==== RECORD EXCERPTS

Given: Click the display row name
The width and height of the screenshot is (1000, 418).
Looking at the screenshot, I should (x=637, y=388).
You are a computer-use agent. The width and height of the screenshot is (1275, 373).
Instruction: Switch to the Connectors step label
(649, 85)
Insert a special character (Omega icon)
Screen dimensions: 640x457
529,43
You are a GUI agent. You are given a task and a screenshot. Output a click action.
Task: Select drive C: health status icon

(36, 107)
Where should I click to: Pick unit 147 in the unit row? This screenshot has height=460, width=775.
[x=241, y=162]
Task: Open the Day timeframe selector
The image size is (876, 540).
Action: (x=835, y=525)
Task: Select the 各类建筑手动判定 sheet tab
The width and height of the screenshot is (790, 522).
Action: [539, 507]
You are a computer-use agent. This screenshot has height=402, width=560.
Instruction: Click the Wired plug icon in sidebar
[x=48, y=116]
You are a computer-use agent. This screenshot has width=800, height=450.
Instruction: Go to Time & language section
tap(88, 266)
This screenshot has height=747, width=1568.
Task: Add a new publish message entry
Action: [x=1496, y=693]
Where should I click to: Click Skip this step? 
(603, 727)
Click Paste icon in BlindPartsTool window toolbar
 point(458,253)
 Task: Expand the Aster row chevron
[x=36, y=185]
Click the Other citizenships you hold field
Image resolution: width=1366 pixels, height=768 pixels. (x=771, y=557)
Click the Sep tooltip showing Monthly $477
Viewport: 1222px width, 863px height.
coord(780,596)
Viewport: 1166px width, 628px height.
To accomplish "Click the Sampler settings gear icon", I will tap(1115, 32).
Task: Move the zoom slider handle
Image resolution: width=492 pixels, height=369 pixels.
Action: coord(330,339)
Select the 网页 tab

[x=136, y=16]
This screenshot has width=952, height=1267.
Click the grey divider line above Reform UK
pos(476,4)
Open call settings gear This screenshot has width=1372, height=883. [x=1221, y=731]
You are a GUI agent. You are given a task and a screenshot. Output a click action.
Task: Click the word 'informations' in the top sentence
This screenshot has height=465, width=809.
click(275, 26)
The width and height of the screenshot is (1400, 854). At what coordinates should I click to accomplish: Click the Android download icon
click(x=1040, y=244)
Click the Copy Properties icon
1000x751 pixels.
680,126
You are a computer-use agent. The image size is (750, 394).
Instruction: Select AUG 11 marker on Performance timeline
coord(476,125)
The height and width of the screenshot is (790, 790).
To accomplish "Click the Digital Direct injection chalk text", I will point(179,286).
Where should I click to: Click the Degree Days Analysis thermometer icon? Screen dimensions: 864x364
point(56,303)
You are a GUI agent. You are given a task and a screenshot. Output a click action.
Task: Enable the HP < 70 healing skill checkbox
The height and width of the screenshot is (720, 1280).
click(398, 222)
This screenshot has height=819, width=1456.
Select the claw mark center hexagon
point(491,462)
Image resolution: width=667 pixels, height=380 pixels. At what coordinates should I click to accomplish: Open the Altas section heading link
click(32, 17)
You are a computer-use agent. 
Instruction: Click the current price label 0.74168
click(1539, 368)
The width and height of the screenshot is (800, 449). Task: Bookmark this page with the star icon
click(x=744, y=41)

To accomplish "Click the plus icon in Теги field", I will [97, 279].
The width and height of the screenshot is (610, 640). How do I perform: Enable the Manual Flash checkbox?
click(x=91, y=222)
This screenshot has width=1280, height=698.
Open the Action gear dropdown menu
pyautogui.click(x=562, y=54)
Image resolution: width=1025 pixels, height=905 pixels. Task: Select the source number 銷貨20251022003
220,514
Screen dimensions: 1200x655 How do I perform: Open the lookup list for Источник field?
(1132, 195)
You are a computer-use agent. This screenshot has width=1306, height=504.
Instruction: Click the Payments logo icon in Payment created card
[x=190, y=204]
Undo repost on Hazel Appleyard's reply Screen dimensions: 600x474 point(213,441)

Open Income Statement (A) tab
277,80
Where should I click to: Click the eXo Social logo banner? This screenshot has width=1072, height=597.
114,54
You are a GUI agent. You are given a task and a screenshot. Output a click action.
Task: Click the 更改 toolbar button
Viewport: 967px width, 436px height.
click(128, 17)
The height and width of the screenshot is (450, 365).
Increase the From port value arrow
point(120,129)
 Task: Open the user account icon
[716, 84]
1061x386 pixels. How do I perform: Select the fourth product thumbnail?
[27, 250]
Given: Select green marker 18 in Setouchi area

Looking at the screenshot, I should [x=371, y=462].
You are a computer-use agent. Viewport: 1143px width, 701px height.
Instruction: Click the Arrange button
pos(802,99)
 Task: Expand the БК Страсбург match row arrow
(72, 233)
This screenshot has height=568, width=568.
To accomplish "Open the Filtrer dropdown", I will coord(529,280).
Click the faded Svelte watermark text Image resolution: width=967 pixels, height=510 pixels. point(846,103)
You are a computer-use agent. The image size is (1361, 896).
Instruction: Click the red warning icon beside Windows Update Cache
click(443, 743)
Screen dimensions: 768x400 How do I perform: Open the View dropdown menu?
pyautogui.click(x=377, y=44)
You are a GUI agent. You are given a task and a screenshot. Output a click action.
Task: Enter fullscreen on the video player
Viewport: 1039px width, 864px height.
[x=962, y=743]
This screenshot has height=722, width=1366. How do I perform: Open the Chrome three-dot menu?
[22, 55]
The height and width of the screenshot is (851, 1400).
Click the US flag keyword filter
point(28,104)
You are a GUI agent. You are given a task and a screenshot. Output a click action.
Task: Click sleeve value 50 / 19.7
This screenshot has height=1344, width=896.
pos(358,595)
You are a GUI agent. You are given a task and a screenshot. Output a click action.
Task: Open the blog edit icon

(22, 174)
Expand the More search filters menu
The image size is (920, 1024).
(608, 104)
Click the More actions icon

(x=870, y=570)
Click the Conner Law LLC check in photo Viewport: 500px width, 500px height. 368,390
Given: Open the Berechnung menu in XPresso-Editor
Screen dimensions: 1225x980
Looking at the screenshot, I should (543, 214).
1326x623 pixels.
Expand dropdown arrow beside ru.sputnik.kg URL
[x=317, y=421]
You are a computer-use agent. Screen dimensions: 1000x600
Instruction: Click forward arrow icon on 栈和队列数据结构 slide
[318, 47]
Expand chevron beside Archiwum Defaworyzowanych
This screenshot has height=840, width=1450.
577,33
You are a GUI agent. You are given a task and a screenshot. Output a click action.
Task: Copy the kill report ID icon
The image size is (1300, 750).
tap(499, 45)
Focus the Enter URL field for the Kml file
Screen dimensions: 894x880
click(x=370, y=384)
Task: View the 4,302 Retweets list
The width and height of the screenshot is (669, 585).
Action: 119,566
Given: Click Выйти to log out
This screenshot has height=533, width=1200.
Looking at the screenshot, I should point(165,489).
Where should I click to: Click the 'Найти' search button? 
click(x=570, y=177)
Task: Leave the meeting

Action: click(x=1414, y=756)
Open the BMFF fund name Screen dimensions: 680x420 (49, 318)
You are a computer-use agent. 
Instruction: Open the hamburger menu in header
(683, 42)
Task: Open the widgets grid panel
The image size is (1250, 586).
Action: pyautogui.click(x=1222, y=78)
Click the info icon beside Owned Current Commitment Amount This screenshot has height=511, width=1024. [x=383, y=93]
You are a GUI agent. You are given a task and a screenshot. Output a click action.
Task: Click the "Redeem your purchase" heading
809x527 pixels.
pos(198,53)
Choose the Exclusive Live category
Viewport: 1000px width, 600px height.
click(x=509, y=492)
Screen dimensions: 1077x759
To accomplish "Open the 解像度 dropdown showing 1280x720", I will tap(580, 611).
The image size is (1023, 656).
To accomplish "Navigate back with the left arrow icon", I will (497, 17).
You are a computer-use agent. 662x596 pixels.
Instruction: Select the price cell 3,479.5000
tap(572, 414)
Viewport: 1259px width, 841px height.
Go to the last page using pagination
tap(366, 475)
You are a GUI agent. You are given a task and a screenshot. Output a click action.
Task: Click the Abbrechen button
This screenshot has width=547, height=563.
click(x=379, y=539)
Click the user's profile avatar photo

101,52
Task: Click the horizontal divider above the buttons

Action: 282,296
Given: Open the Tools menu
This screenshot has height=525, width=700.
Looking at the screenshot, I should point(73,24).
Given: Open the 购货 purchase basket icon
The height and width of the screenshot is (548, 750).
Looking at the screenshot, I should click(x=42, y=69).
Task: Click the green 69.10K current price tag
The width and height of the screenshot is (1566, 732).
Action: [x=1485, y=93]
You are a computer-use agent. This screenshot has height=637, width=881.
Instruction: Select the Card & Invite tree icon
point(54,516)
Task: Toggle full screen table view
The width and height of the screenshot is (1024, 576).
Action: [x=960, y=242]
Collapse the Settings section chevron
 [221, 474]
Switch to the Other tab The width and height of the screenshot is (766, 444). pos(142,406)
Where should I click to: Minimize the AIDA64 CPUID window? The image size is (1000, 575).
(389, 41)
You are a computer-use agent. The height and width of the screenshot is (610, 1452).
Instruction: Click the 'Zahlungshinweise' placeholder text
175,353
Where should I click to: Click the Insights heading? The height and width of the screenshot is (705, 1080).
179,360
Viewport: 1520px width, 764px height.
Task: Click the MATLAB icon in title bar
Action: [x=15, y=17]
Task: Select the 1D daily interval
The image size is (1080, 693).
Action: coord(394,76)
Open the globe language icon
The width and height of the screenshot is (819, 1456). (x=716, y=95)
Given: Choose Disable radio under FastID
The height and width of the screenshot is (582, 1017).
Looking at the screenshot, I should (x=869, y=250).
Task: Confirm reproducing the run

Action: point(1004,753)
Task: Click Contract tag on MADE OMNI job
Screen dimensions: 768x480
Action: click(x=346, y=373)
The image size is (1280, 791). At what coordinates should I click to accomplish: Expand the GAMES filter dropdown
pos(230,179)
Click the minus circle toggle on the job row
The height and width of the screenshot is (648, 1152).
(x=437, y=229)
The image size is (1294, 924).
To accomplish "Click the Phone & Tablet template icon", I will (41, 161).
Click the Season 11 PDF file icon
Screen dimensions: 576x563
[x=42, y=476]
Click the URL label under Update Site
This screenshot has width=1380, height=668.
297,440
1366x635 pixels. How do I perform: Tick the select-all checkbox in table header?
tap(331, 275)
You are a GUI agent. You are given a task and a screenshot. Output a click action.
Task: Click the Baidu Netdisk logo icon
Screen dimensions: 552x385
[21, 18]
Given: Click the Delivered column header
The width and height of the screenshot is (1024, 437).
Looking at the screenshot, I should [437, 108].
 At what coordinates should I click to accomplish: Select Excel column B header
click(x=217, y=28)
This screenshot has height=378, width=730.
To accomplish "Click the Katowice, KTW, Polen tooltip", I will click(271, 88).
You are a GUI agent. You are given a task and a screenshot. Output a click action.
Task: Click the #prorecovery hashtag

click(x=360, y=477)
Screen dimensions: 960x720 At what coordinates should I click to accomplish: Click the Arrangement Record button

========

DIRECTIONS FOR THIS TASK
Which lines run from the one containing "The image size is (1294, 924)." to the end of the records? Transcribe exactly those, both ends included.

RESULT OF THIS EXERCISE
The image size is (1294, 924).
To accomplish "Click the Phone & Tablet template icon", I will (41, 161).
Click the Season 11 PDF file icon
Screen dimensions: 576x563
[x=42, y=476]
Click the URL label under Update Site
This screenshot has width=1380, height=668.
297,440
1366x635 pixels. How do I perform: Tick the select-all checkbox in table header?
tap(331, 275)
You are a GUI agent. You are given a task and a screenshot. Output a click action.
Task: Click the Baidu Netdisk logo icon
Screen dimensions: 552x385
[21, 18]
Given: Click the Delivered column header
The width and height of the screenshot is (1024, 437).
Looking at the screenshot, I should [437, 108].
 At what coordinates should I click to accomplish: Select Excel column B header
click(x=217, y=28)
This screenshot has height=378, width=730.
To accomplish "Click the Katowice, KTW, Polen tooltip", I will click(271, 88).
You are a GUI agent. You are given a task and a screenshot. Output a click action.
Task: Click the #prorecovery hashtag

click(x=360, y=477)
Screen dimensions: 960x720 At what coordinates should I click to accomplish: Click the Arrangement Record button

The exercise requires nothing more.